TASK DESCRIPTION:
Reproduce the following data exactly, minus any images.
*** GIVEN DATA
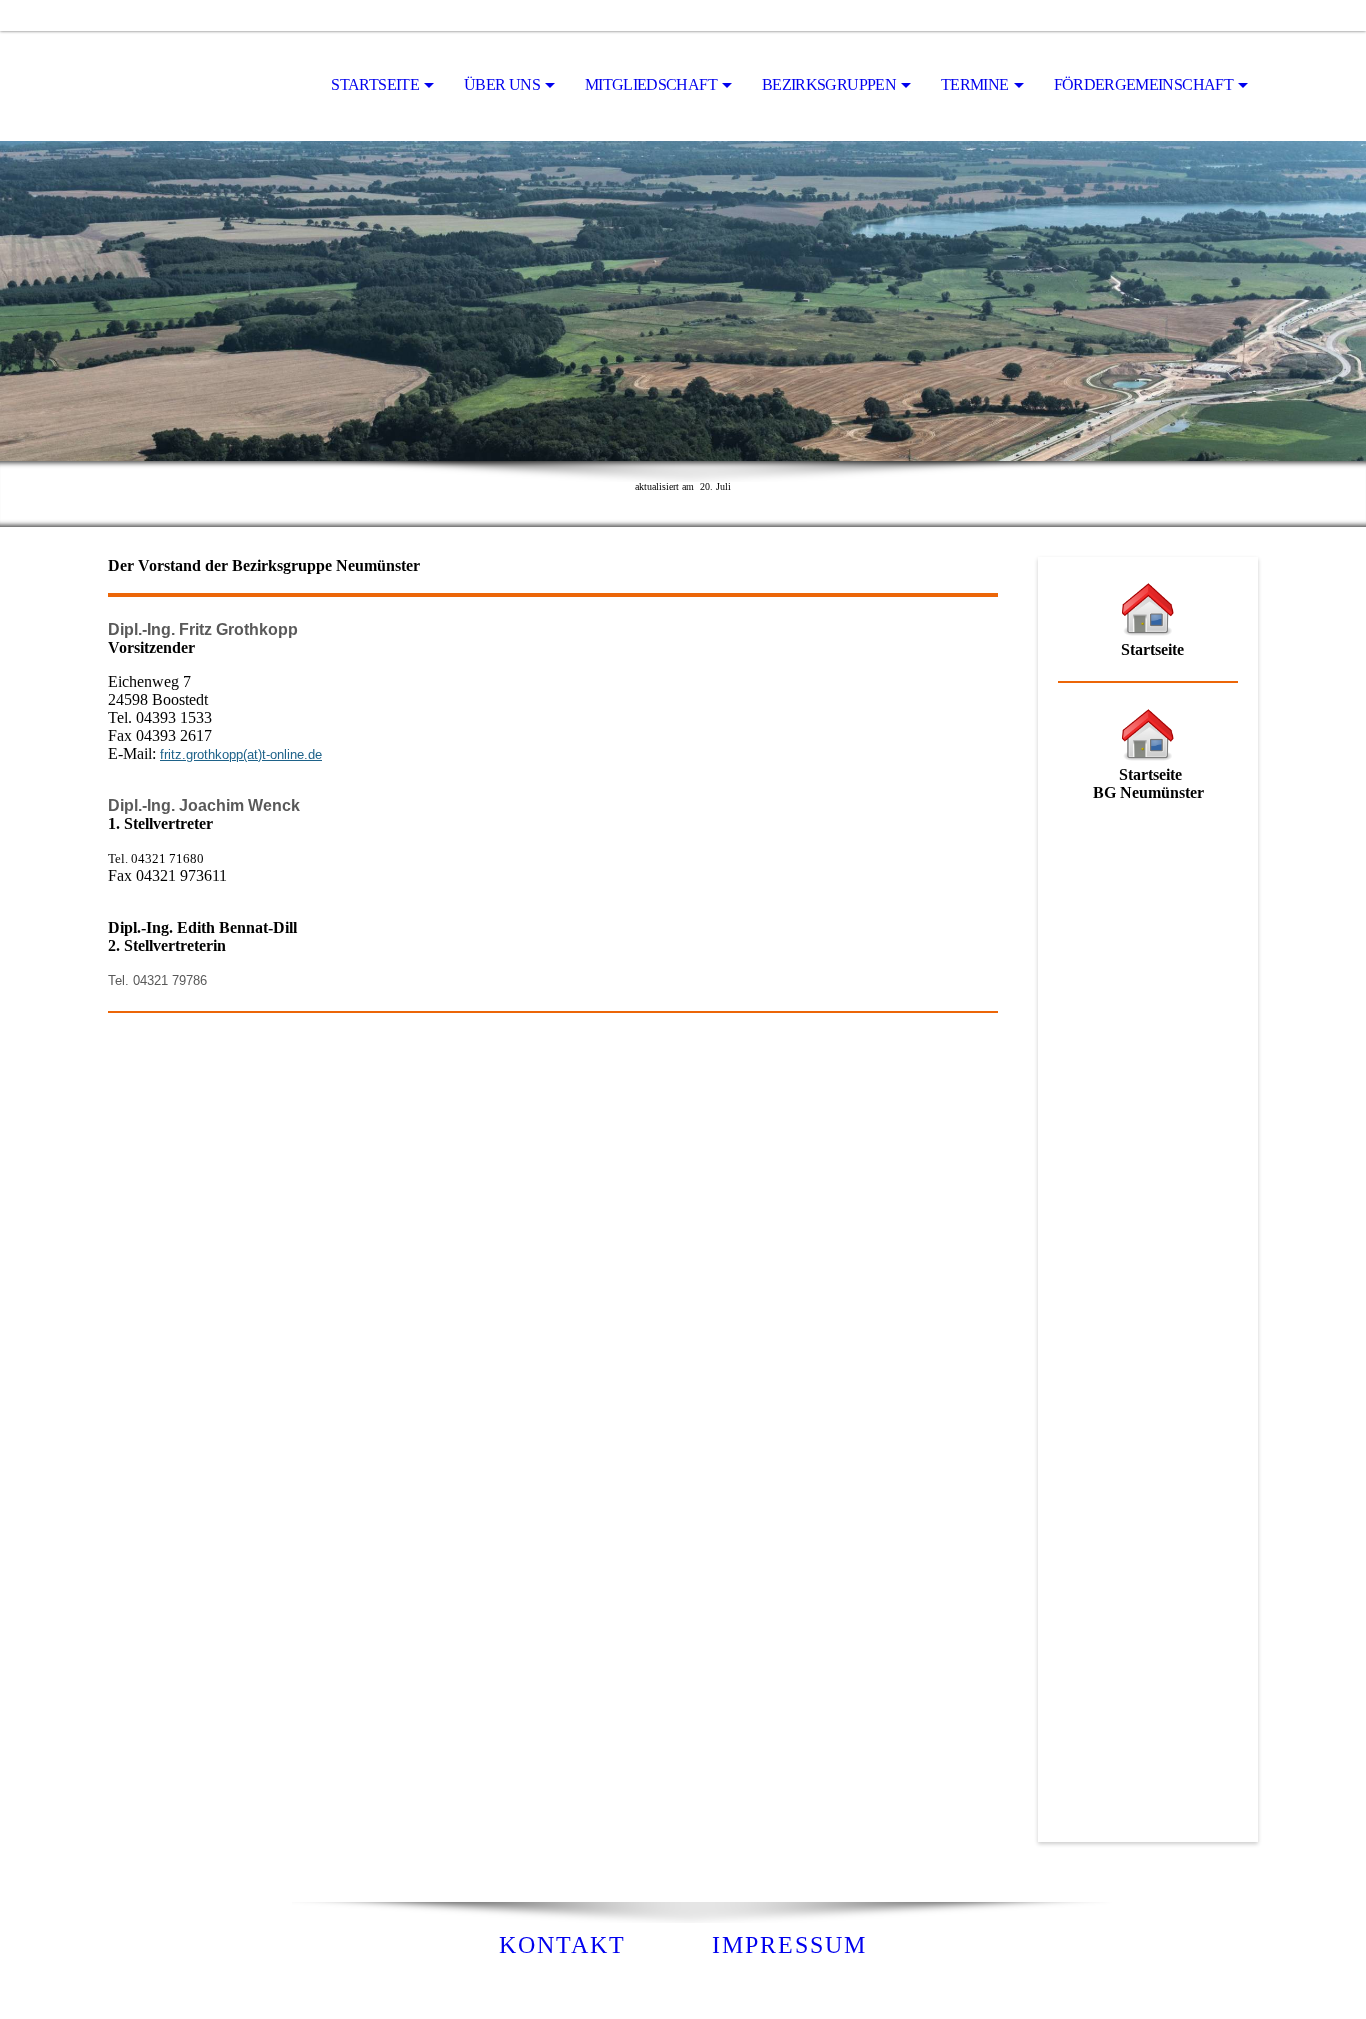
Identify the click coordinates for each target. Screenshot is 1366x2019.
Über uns (502, 84)
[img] (208, 86)
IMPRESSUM (789, 1945)
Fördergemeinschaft (1143, 84)
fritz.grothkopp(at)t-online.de (241, 754)
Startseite (375, 84)
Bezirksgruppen (829, 84)
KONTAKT (562, 1945)
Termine (975, 84)
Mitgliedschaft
******
ANSWER SPACE:
Identify the click coordinates for each target. Screenshot is 1366x2019.
Über uns (502, 84)
[img] (208, 86)
IMPRESSUM (789, 1945)
Fördergemeinschaft (1143, 84)
fritz.grothkopp(at)t-online.de (241, 754)
Startseite (375, 84)
Bezirksgruppen (829, 84)
KONTAKT (562, 1945)
Termine (975, 84)
Mitgliedschaft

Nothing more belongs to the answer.